= T. C. Fairbairn =

Thomas Charles Fairbairn (usually credited as T. C. Fairbairn) (26 March 1874 – 6 January 1978) was a British musician, dramatist, opera producer and impresario, particularly known for his spectacular large-scale productions of Samuel Coleridge-Taylor's Hiawatha in the 1920s and 1930s.

==Early career==
Fairbairn's father was Scottish, and he was educated in New Holland, Hull and Maxton in Scotland. His mother, Emma Bastow, was a singer, organist and choirmaster. He began his career as an engineer and train driver. Around 1900, encouraged by the bass and opera manager Charles Manners, he became a professional musician (operatic tenor), touring with the Moody Manners Opera Company for some years. He soon moved over to the production side, first as a stage manager and soon as an opera producer. In 1909 Fairbairn was engaged to produce Wagner's The Ring Cycle in Edinburgh, the first English language performance in Scotland. He was also the producer of the first UK performance of Der Rosenkavalier with Thomas Beecham conducting, on 29 January 1913 at Covent Garden. He established the Fairbairn Opera Company which toured Britain for the troops during the war, with the Surrey Theatre in London as its home base. It was claimed to be the first subsidised opera company.

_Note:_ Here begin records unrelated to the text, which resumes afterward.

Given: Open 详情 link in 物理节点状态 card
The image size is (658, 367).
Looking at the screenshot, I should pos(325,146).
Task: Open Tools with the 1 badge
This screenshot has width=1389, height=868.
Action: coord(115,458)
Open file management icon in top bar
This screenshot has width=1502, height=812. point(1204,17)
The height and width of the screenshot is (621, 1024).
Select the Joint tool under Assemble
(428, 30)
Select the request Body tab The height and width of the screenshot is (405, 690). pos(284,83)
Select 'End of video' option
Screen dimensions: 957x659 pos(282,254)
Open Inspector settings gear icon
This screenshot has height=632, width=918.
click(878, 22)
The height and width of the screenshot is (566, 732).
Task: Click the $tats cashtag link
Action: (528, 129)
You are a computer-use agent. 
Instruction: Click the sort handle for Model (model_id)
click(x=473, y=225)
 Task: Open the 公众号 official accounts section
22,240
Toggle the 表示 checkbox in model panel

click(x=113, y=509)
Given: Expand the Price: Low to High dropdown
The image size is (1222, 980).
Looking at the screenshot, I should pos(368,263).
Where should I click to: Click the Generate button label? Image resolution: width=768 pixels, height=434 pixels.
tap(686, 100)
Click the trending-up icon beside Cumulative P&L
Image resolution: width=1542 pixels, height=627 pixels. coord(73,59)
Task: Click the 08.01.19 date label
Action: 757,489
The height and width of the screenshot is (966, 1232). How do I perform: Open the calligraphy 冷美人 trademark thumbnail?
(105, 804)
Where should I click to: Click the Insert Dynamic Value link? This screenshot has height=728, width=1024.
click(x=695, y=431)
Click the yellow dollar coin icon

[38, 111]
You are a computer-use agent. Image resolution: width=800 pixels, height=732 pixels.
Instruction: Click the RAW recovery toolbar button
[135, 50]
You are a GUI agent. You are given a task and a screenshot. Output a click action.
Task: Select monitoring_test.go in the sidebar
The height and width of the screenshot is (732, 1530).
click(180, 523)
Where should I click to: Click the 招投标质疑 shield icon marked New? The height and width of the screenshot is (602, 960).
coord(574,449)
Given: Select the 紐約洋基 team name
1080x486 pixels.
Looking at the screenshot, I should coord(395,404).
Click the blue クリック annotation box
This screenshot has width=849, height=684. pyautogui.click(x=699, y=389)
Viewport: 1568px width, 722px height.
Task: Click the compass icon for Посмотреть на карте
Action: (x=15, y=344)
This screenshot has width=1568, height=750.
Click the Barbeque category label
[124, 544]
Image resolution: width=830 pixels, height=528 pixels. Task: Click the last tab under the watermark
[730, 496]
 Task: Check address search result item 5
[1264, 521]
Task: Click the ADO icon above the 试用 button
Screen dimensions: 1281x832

==Hiawatha and other pageants==
Fairbairn first produced his dramatised, costumed version of Scenes from the Song of Hiawatha in 1924. Held at the Royal Albert Hall, and featuring the Royal Choral Society and Albert Coates as conductor, it raised funds for the Royal National Institute for the Blind. The eight performances were so successful that he rebooked the hall and choir for the following year. He repeated the show every year until 1939, apart from 1926, the year of the General Strike. The production also toured other venues in the greater London area, and at the Brighton Dome. All but the first show featured 1,000 performers, 200 of whom were dancers. Malcolm Sargent took over as conductor and became so associated with these performances that one chapter of one of his biographies is called "The Wigwam Years". Chief Os-Ke-Non-Ton of the Mohawk tribe appeared as a soloist. Kenneth Alwyn, in the notes for his 1991 recording of Hiawatha, said:

"Fairbairn used in the interwar years to bring the war-painted, befeathered tribes of choristers from Wapping, Tooting, Penge and Cheam up for the annual event at the Royal Albert Hall in London under Great Chief Sargent".

Fairbairn also produced dramatised pageant versions of Elijah (from 1934), Faust and Tannhäuser, as well as Passion Play pageants such as The King of Glory, given at the Albert Hall in February 1937. Robert Burns, a folk song opera, was produced by the Peoples Theatre, Dumbarton, in 1939.

From 1940 he began to dramatise extracts from the Bible in music, drama and pageant form, from the fall of Satan until the second coming of Christ. There were 14 separate segments, the last completed in 1972, and a condensed version for schools (The Bible Story, 1972). They remained unproduced. Fairbairn appeared as a castaway on the BBC Radio programme Desert Island Discs on 18 May 1974, the first centenarian to appear on the programme.

==Personal life and death==
Fairbairn married Antonie Seiter (c1887–1953), an opera singer, in Glasgow in 1904. In 1909 she sang Jack in the British stage premiere of Ethel Smyth's The Wreckers, at Her Majesty's Theatre, London, under Thomas Beecham. There were two sons. In 1939 they were living in Hampstead, London. A later address was 41 Essex Park, West Finchley. He died in Hammersmith in 1978, aged 103.